Rows on where targets appear
>>>
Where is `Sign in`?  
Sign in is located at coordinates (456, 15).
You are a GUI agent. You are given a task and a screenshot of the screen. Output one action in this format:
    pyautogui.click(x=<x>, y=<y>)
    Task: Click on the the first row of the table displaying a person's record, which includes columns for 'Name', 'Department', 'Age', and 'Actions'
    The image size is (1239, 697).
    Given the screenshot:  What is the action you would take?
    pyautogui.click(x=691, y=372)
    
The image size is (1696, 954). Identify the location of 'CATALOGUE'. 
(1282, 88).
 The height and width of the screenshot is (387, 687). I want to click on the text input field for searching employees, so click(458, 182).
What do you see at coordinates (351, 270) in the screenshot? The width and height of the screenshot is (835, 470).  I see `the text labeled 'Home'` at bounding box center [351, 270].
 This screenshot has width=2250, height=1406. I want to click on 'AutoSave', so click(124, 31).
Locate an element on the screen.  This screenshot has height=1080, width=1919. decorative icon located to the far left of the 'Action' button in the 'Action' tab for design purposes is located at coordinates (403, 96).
<<<
● **What to work on**
Reproduce every line above word for word, from the first through the last.

● **Worked answer**
Where is `Sign in`?  
Sign in is located at coordinates (456, 15).
You are a GUI agent. You are given a task and a screenshot of the screen. Output one action in this format:
    pyautogui.click(x=<x>, y=<y>)
    Task: Click on the the first row of the table displaying a person's record, which includes columns for 'Name', 'Department', 'Age', and 'Actions'
    The image size is (1239, 697).
    Given the screenshot:  What is the action you would take?
    pyautogui.click(x=691, y=372)
    
The image size is (1696, 954). Identify the location of 'CATALOGUE'. 
(1282, 88).
 The height and width of the screenshot is (387, 687). I want to click on the text input field for searching employees, so click(458, 182).
What do you see at coordinates (351, 270) in the screenshot? The width and height of the screenshot is (835, 470).  I see `the text labeled 'Home'` at bounding box center [351, 270].
 This screenshot has width=2250, height=1406. I want to click on 'AutoSave', so click(124, 31).
Locate an element on the screen.  This screenshot has height=1080, width=1919. decorative icon located to the far left of the 'Action' button in the 'Action' tab for design purposes is located at coordinates (403, 96).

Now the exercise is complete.